## Activity
Restate the whole listing word for word, missing no line.

## Exercise input

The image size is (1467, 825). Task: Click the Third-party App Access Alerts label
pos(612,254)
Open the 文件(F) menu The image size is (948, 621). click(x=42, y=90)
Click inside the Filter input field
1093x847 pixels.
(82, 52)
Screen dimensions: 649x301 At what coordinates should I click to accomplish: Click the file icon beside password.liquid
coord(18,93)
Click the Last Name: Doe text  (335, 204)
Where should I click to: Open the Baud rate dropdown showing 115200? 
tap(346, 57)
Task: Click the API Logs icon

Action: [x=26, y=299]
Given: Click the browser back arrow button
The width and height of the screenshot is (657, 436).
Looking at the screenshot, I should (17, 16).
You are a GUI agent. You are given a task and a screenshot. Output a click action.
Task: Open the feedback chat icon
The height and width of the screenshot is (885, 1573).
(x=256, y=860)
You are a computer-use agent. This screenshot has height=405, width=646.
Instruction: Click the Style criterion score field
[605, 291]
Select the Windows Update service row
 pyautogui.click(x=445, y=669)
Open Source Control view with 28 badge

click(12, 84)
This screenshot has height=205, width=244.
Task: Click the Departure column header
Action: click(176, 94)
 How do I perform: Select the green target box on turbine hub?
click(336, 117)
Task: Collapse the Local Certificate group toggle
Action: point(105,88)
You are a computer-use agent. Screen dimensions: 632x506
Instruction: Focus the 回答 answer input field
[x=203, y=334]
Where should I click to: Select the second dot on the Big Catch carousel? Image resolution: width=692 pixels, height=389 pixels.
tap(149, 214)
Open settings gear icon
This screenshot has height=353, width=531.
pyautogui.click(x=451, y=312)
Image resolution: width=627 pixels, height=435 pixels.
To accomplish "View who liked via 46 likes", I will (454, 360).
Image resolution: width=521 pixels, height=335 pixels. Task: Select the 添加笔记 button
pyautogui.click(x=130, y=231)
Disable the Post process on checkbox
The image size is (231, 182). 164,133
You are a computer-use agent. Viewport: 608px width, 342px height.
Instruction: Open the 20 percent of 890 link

## Result of this exercise
The image size is (1467, 825). Task: Click the Third-party App Access Alerts label
pos(612,254)
Open the 文件(F) menu The image size is (948, 621). click(x=42, y=90)
Click inside the Filter input field
1093x847 pixels.
(82, 52)
Screen dimensions: 649x301 At what coordinates should I click to accomplish: Click the file icon beside password.liquid
coord(18,93)
Click the Last Name: Doe text  (335, 204)
Where should I click to: Open the Baud rate dropdown showing 115200? 
tap(346, 57)
Task: Click the API Logs icon

Action: [x=26, y=299]
Given: Click the browser back arrow button
The width and height of the screenshot is (657, 436).
Looking at the screenshot, I should (17, 16).
You are a GUI agent. You are given a task and a screenshot. Output a click action.
Task: Open the feedback chat icon
The height and width of the screenshot is (885, 1573).
(x=256, y=860)
You are a computer-use agent. This screenshot has height=405, width=646.
Instruction: Click the Style criterion score field
[605, 291]
Select the Windows Update service row
 pyautogui.click(x=445, y=669)
Open Source Control view with 28 badge

click(12, 84)
This screenshot has height=205, width=244.
Task: Click the Departure column header
Action: click(176, 94)
 How do I perform: Select the green target box on turbine hub?
click(336, 117)
Task: Collapse the Local Certificate group toggle
Action: point(105,88)
You are a computer-use agent. Screen dimensions: 632x506
Instruction: Focus the 回答 answer input field
[x=203, y=334]
Where should I click to: Select the second dot on the Big Catch carousel? Image resolution: width=692 pixels, height=389 pixels.
tap(149, 214)
Open settings gear icon
This screenshot has height=353, width=531.
pyautogui.click(x=451, y=312)
Image resolution: width=627 pixels, height=435 pixels.
To accomplish "View who liked via 46 likes", I will (454, 360).
Image resolution: width=521 pixels, height=335 pixels. Task: Select the 添加笔记 button
pyautogui.click(x=130, y=231)
Disable the Post process on checkbox
The image size is (231, 182). 164,133
You are a computer-use agent. Viewport: 608px width, 342px height.
Instruction: Open the 20 percent of 890 link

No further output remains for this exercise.